■ **Отрывок**:
>>>>
Страдает пациент – что станется со мной
в Аиде?..

Автор же, со своей характерной иронией, от этого "я" отстраняется. Освобождается от него.

Траектория движения внимания в сборнике, можно сказать, расчислена по календарю – от августа, через сентябрь и октябрь, к жесткому, точному ноябрю, к предзимью.

Ближе к ноябрю – примерно во второй половине октября по внутреннему календарю книги – она вдруг становится густонаселенной. Начинается цикл "Имена", по обилию лиц и жизней сопоставимый если не с романом, то уж во всяком случае – с несколькими повестями: по каждой на стихотворение. Страницы переполняют люди – каждый с собственными жизненными обстоятельствами, заботами и бедами, каждый со своим, кишащим подробностями, предметным миром, иные даже с точным адресом – "Мосфильмовская, 26". Причем даже трудно сказать, из какого они времени – очень возможно, что из разных, советских и постсоветских, десятилетий. Может быть, это – то самое всевременье, которое мы знаем по воспоминаниям или снам, где – всё сразу, включая невозможное и несбывшееся. И вот ведь – точно как во снах, мы всех этих людей как будто заранее знаем, нам не надо объяснять, кто они, и так ясно. Дядя Федя, который "строит дом". Дядя Петя, который "катается в черном локомобиле / с первоклассным дизельным двигателем на носу". "Пресветлая тетя Тамара", которая "сидит на скамейке одна", но "ей совершенно не зябко под тяжестью прожитых дней. / Не зря леопардова шапка и кроличья шубка на ней" (и все это на самом-то деле значительно, об этом можно говорить высоким слогом, который лишь чуть-чуть, из вежливости и застенчивости, смягчает грустная ирония, – мне ли одной чудится тут отзвук классического "…на нем треугольная шляпа и серый походный сюртук"?). Рыбак Жан-Жак Соколов, старый дядя Валера, тетя Таня с пожилым Мурзиком, вдовый дядя Володя… Во всяком случае, это – точно та самая "нерасторопная, нелюбимая", маленькая и частная, исчезающе случайная жизнь, которая одна только и изобилует смыслом. Может быть, так авторское "я", осваивающее дорогу убывания, заглядывает в мир без себя. Или – в тот мир, где живы именно все, где никто и ничто не пропадает?
<<<<
■ **Фрагменты данных**:
>>>>
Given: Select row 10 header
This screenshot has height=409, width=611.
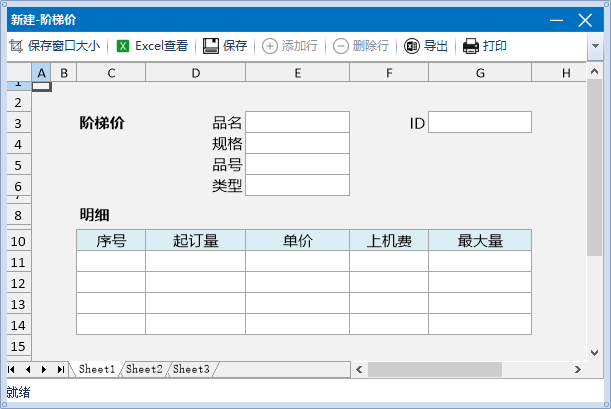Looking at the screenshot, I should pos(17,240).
<<<<
>>>>
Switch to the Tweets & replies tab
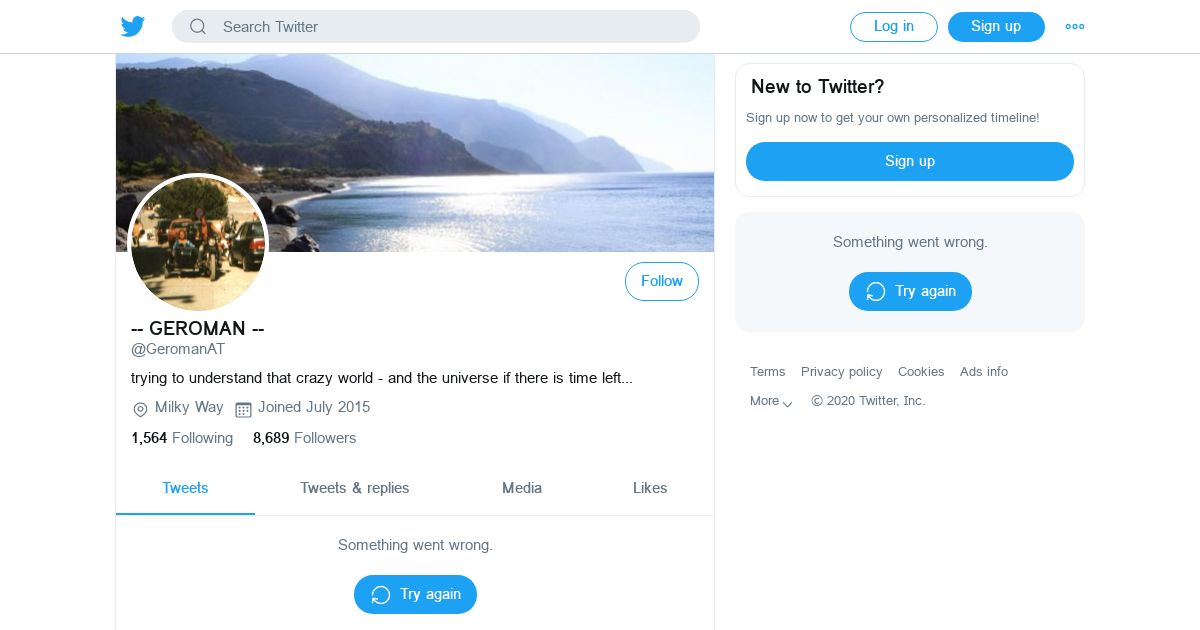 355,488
<<<<
>>>>
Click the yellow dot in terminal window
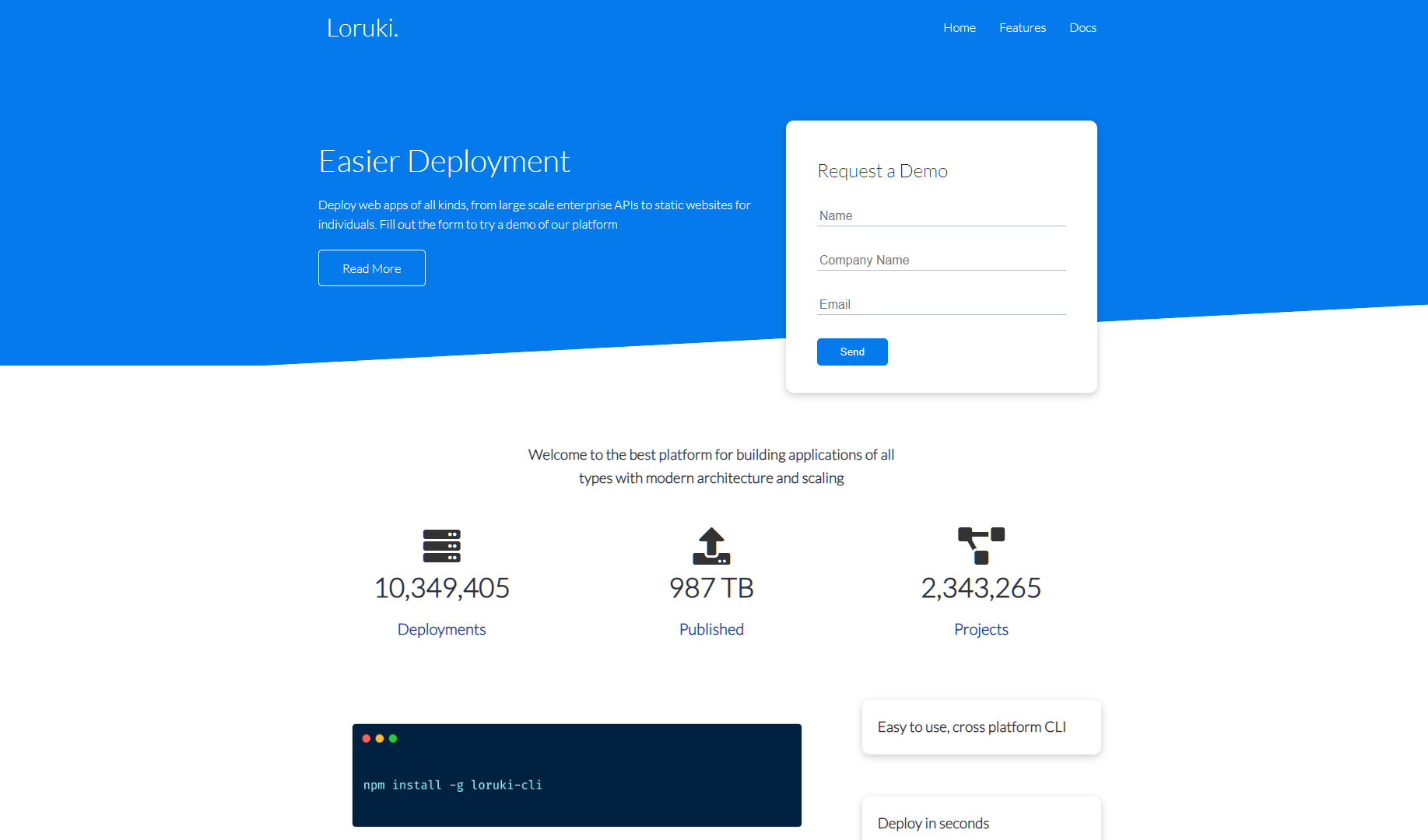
<<<<
■ **Задания**:
**a.** Как называется цикл, с началом которого, согласно отрывку о сборнике стихов, книга становится густонаселенной?
**b.** Продолжите отрывок о сборнике стихов после его последнего предложения.

■ **Ответы по заданиям**:
**a.** Этот цикл называется «Имена».

**b.**
Потому что ведь жалко все живое, исчезающее – да и себя, конечно, жаль, со всеми своими подробностями: живые же.

Где горбушка от французской булки? Где сугроб в арбатском переулке? Где мои родители, дядья, тетки? Где (вот тут и всхлипну) жизнь моя?

Уже слышно, как плещется, совсем рядом, под веслом Харона летейская вода – "ленивая, соленая", уже легко представить себя рыбкой, которой в этой воде – "что ангелу ночному в невесомости. Да, по дороге к дому".

Но еще можно – и иронизировать, и радоваться пустякам, и пытаться удержать ускользающее, и раздражаться, и сетовать: "Сыплется жизнь сквозь пальцы, и не втолковать ей, падле, / как я ее люблю, как я ее любил".

Ей еще многое можно втолковать.
Ведь пока все еще живы.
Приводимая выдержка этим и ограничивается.